Proximity Search
9 min read • Keoni Garner
A How-To on the different methods for solving proximity search.
I use MacOS and only MacOS so all examples will be for MacOS.
Table of contents
Hypothetical
You are a software engineer at a startup with access to your customer’s addresses. You have been asked to evaluate a solution to a product ask: Searching for other addresses near an address qualifier.
I’ll spend some time pulling apart the different levels of product complexity and then providing some instructions on how to solve these with minimal effort - a goal for which all engineers should strive.
The Problem
As with most requests from customers, clients, or product, the scope can be nebulous and expand quickly. What was presumably a single ticket can easily expand to entire feature lanes so it’s important (especially as a startup engineer) to cut scope where possible.
This ask is no exception.
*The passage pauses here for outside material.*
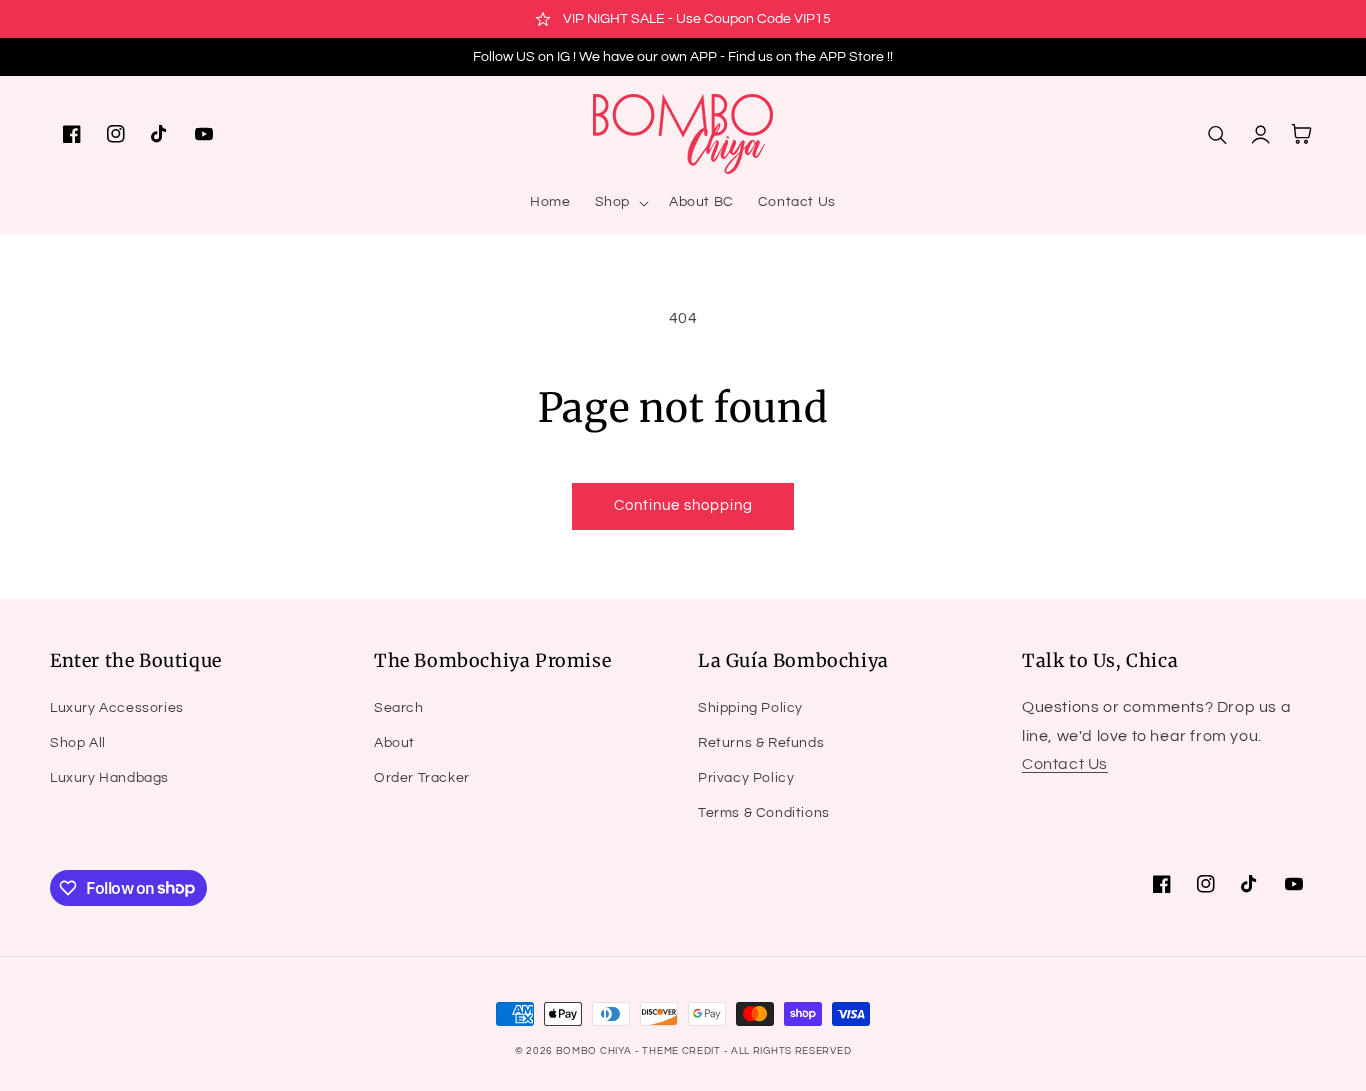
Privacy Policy (746, 778)
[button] (620, 202)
For the intents of this situation though, let’s assume we have a decently-scoped product spec.
- Buffer Search: given an address qualifier and a proximity bound, find all customer addresses within the region + the proximity bound (“as the crow flies”)
- Radius Search: given an address qualifier and a radius, find all customer addresses within the radius from the centroid of the region
- Assume US addresses only
- REQUIRED: For regions whose granularity is greater than or equal to a 3-digit zip code, use Radius Search
- NICE TO HAVE: For regions whose granularity is less than a 3-digit zip code (e.g.. county or state), use Buffer Search.
- NICE TO HAVE: Accuracy 97% or higher
- NICE TO HAVE: Buffer search on all address qualifiers:
- Full Address
- City/State
- 3-digit zip
- 5-digit zip
- 9-digit zip
- County
- State
This is just an example of a simple spec for this feature. YMMV.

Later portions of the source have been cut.